§ **AIM OF THE EXERCISE**
Starting with the line containing "Open the Rotation type dropdown" and going on through the line containing "This screenshot has width=696, height=838.", return the lines of the data below exactly, and only those.

§ **RECORDS SUPPLIED**
————

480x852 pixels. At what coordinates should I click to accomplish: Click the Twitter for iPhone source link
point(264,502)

————

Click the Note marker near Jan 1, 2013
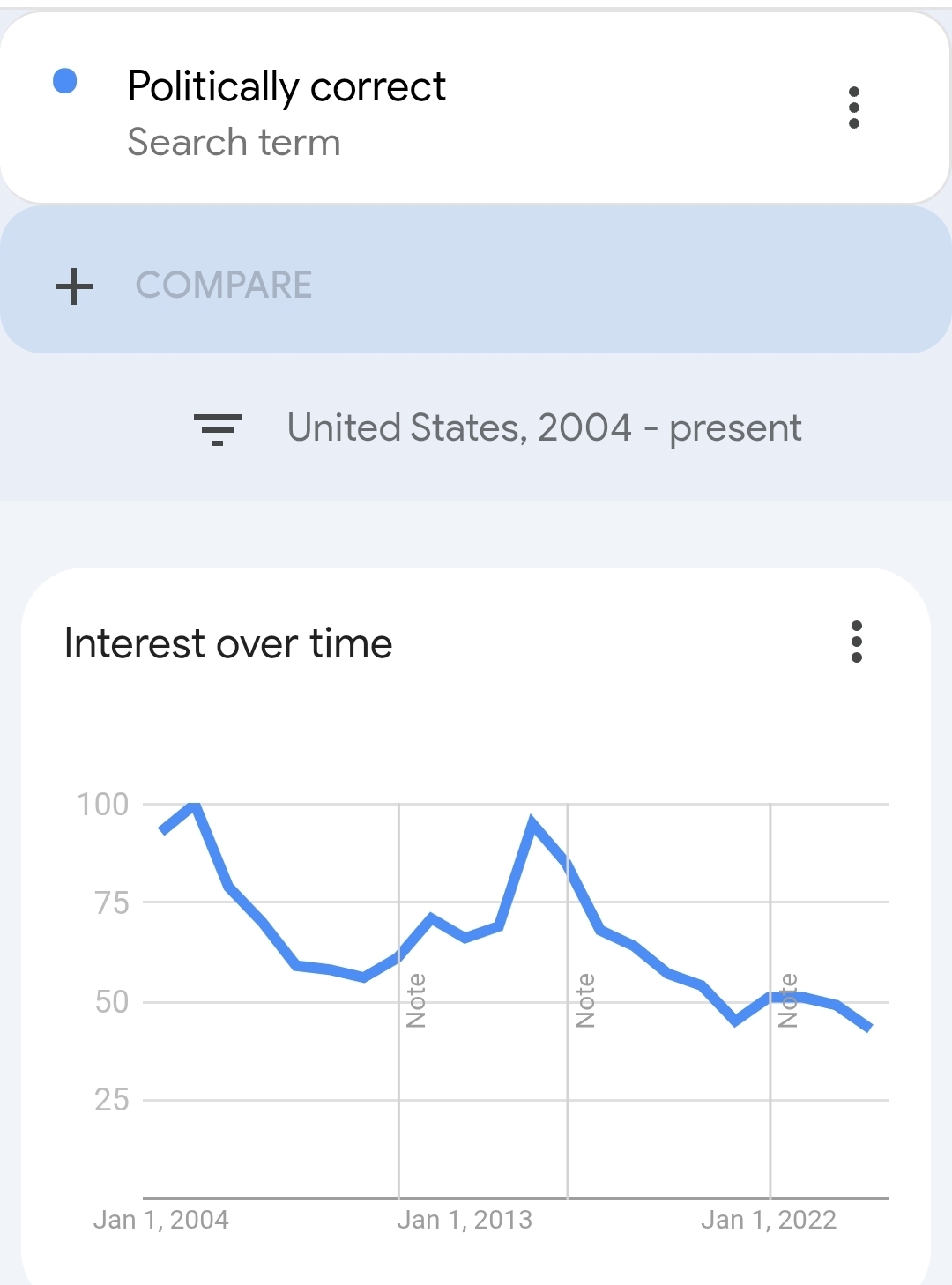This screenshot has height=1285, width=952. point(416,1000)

————

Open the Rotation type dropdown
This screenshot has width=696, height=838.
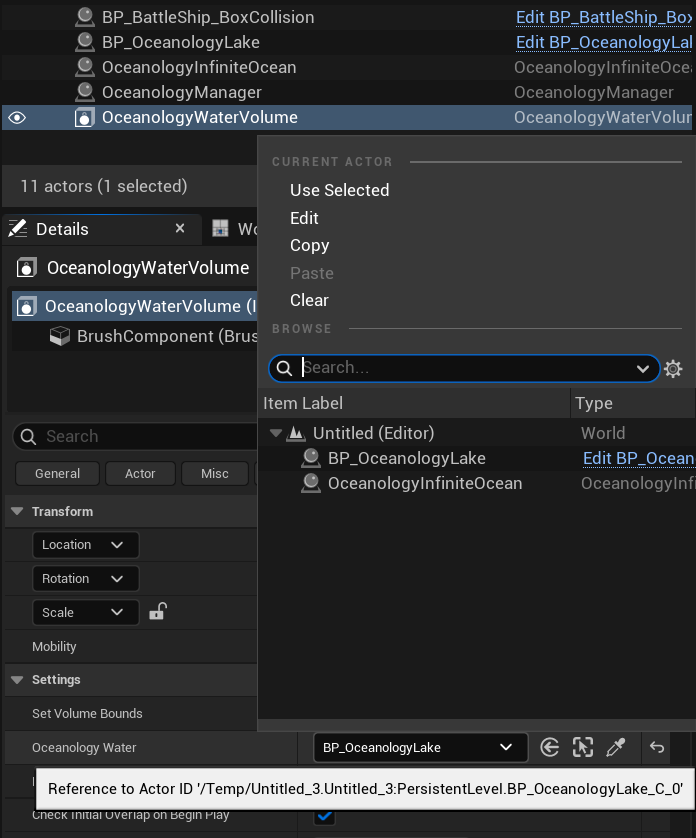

————

§ **RESPONSE BOX**
Open the Rotation type dropdown
This screenshot has width=696, height=838.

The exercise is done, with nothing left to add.